Duplicate the entries below word for word, from the line containing "Given: Open Purchase" through the line containing "Close the chat_view.rs", including both of those lines.

→ Item position entries
== == ==

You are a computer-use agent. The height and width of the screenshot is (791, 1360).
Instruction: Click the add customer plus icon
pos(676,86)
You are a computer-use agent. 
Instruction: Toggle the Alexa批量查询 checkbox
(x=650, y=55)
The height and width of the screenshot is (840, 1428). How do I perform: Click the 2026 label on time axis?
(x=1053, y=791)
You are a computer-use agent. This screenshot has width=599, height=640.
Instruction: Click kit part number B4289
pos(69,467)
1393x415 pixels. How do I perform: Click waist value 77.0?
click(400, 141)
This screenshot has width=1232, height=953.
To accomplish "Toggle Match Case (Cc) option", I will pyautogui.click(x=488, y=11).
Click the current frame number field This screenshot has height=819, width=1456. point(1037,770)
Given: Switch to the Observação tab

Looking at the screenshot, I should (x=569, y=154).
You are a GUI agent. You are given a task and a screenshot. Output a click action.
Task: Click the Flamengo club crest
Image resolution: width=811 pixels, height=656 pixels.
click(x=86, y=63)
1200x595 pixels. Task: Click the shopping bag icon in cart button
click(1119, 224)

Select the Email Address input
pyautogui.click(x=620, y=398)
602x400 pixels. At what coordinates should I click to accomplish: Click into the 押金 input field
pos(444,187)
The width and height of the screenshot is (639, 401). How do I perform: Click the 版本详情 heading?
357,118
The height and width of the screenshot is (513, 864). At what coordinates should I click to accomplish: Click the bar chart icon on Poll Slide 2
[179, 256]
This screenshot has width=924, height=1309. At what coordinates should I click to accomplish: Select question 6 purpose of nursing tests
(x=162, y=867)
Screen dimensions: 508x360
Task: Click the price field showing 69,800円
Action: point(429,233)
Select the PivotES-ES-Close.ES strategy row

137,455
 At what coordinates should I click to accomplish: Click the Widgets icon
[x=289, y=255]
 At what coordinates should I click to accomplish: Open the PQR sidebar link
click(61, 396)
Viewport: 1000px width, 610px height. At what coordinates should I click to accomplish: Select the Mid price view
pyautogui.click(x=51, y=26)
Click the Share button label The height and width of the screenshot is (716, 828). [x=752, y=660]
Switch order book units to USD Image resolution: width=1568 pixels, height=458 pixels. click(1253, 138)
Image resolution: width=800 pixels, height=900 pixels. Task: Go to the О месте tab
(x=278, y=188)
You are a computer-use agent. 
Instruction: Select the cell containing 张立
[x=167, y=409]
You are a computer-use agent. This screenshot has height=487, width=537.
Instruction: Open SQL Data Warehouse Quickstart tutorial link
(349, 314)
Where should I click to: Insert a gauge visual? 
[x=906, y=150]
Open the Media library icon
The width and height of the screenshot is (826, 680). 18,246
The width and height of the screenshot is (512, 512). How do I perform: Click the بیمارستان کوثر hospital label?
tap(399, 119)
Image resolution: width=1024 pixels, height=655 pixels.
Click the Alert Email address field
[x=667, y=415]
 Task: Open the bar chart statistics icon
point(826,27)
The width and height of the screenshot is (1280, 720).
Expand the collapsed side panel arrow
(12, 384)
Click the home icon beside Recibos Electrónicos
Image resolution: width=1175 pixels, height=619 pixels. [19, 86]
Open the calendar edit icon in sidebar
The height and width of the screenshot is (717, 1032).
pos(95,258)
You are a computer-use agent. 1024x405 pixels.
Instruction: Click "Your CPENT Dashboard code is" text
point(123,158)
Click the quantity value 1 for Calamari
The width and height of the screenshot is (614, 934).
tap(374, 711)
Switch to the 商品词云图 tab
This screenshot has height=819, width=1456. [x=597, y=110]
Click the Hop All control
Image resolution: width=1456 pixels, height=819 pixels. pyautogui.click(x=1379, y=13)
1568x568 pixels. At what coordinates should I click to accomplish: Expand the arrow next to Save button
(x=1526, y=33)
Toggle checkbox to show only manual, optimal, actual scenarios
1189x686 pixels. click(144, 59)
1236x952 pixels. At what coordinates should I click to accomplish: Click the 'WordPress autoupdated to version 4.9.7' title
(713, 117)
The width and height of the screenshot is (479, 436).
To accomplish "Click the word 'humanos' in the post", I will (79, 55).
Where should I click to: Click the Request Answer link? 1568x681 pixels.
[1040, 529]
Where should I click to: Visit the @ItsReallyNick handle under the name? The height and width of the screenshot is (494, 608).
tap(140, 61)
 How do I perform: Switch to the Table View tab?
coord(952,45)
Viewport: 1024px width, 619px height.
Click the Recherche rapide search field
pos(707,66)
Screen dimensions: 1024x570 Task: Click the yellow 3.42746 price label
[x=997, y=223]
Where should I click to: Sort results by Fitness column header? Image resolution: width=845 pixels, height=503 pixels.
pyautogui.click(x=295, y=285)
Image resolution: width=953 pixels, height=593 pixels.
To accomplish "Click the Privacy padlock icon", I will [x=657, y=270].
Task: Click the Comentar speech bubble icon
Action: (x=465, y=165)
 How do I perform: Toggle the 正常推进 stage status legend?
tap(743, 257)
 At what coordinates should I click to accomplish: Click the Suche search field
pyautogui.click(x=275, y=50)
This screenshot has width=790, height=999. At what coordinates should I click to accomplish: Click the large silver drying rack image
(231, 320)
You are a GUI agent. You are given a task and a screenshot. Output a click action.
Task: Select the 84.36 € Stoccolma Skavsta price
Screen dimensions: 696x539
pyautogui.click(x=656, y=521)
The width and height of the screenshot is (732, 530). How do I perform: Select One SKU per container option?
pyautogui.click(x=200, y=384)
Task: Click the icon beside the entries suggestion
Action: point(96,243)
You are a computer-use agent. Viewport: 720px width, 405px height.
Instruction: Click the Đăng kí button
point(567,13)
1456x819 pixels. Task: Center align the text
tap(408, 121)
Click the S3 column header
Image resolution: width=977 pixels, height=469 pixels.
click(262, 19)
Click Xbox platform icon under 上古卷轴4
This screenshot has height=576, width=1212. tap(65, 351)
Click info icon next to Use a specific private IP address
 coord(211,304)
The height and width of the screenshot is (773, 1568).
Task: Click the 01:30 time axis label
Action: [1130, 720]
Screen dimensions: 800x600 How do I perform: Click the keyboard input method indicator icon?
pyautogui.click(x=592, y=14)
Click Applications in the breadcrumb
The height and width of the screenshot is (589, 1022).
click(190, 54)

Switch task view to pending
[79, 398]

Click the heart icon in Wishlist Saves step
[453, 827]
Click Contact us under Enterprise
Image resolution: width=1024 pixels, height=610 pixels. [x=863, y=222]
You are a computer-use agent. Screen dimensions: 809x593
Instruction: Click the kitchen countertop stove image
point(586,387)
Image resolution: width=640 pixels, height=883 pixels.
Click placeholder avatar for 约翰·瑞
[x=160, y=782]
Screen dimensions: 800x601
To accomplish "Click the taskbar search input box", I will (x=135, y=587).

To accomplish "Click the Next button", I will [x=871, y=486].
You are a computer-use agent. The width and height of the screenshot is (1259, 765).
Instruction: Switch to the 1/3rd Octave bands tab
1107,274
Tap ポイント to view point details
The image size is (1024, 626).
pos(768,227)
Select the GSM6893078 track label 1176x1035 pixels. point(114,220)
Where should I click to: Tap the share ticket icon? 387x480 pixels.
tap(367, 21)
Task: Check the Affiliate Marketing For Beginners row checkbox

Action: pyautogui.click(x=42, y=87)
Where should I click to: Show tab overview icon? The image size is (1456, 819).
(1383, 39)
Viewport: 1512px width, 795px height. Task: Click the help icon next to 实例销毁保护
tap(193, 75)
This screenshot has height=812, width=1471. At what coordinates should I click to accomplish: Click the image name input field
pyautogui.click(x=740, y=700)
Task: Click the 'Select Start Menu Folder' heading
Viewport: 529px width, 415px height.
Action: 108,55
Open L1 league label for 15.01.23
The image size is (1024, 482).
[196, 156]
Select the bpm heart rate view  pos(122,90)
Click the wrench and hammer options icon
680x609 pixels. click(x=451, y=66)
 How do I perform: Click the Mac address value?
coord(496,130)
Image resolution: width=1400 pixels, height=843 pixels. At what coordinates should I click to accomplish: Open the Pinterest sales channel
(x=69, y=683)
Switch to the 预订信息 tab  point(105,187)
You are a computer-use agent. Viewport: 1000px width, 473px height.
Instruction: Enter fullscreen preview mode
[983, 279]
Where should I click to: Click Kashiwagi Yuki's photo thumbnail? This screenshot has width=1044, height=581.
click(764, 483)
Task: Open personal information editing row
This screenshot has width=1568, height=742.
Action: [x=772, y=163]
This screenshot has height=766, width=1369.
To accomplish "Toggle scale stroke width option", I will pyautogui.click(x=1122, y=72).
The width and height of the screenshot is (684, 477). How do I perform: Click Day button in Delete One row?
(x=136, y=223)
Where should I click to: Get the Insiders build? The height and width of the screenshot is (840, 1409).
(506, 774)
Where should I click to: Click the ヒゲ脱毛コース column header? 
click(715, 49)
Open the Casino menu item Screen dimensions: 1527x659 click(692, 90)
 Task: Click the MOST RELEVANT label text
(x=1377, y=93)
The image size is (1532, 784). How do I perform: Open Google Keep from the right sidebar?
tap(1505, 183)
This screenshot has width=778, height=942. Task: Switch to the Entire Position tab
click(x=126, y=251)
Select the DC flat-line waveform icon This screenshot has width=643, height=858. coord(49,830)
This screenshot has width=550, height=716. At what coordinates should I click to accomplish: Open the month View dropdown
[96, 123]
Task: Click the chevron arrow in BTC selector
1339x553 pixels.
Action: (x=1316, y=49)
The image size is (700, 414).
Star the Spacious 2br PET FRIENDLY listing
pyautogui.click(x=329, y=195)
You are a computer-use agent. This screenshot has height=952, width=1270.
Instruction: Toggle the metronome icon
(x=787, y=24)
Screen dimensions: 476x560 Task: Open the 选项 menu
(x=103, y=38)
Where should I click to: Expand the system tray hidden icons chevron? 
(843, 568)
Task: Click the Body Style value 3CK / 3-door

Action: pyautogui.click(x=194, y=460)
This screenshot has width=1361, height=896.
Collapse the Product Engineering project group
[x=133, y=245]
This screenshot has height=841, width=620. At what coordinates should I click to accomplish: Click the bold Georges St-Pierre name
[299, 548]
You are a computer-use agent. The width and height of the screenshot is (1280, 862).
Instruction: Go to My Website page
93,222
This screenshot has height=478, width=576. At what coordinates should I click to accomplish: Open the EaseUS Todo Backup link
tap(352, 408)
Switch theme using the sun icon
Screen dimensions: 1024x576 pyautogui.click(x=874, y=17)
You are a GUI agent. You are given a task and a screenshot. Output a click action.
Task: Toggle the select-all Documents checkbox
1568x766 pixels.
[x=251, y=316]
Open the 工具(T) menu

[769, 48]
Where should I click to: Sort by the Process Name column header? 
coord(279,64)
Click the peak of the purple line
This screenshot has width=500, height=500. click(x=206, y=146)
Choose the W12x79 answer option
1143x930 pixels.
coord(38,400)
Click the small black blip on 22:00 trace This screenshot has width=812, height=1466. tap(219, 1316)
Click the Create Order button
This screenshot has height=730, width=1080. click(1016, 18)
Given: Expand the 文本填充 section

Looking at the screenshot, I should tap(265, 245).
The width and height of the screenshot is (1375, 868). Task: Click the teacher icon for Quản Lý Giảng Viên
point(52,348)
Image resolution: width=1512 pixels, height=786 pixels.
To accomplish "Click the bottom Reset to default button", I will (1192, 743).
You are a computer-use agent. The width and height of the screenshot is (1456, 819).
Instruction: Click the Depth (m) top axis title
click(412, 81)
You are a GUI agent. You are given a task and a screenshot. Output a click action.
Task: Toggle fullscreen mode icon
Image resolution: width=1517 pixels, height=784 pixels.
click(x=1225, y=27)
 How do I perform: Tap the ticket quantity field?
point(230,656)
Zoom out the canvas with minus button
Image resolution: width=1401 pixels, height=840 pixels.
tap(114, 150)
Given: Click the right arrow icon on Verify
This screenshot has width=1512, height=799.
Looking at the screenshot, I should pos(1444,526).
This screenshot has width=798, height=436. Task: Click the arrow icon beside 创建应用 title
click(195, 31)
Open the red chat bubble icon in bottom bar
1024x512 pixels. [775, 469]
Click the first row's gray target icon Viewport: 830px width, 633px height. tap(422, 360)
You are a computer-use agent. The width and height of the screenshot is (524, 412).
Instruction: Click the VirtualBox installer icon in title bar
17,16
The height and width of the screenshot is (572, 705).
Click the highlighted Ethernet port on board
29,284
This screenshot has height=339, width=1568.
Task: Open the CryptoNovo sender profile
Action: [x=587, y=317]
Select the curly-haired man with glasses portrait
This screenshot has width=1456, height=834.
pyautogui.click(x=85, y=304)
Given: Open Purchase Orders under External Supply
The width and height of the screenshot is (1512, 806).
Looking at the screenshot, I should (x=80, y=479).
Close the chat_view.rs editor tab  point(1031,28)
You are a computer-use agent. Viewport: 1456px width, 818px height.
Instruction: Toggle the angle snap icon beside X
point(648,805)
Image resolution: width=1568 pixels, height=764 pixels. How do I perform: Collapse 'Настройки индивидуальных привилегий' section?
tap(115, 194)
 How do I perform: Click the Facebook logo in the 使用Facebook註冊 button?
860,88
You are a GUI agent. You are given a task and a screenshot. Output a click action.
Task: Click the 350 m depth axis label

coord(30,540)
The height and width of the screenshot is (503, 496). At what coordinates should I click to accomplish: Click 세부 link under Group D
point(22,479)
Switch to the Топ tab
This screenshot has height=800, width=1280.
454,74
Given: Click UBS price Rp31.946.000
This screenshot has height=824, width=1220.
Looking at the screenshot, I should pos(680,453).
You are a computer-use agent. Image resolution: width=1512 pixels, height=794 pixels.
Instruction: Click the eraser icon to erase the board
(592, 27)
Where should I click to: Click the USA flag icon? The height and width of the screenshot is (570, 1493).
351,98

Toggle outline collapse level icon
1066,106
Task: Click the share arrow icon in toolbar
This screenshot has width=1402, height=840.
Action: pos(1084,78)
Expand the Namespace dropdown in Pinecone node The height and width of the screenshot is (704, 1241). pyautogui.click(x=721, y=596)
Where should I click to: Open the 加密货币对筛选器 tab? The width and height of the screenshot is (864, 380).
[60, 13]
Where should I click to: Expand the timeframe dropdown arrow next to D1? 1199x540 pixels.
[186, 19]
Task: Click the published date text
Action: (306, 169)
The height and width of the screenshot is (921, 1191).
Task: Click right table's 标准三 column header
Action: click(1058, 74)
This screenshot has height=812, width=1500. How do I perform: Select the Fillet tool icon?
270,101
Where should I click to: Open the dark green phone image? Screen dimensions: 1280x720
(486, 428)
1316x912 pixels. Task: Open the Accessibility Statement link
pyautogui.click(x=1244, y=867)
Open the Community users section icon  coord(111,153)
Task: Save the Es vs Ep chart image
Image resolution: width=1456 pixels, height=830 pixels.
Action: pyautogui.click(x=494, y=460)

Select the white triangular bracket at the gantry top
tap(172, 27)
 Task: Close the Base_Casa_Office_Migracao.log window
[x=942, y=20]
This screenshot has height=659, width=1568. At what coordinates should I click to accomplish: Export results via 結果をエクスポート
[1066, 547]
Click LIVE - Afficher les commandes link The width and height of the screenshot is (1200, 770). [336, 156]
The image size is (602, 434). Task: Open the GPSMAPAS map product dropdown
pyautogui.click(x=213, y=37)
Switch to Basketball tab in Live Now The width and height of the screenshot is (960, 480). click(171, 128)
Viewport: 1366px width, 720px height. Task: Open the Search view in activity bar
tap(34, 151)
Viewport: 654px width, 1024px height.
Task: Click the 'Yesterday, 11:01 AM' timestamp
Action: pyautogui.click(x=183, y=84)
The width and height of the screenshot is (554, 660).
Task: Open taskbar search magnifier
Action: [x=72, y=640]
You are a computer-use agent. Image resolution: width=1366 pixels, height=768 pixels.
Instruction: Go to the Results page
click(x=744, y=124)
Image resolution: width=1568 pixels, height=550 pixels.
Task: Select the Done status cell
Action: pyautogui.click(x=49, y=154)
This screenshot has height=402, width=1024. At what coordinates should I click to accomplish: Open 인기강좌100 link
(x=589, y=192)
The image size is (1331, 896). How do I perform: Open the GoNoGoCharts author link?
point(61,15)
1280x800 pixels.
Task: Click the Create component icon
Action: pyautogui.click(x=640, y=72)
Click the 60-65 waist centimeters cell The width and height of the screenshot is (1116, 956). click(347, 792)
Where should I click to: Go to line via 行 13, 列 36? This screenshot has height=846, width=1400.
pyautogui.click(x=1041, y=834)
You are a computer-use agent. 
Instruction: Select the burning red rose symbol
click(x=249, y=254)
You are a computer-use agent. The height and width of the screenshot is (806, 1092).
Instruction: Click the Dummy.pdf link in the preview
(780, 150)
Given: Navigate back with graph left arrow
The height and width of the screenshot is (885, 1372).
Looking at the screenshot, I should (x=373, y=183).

== == ==

→ WRITTEN ANSWER
Given: Open Purchase Orders under External Supply
The width and height of the screenshot is (1512, 806).
Looking at the screenshot, I should (x=80, y=479).
Close the chat_view.rs editor tab  point(1031,28)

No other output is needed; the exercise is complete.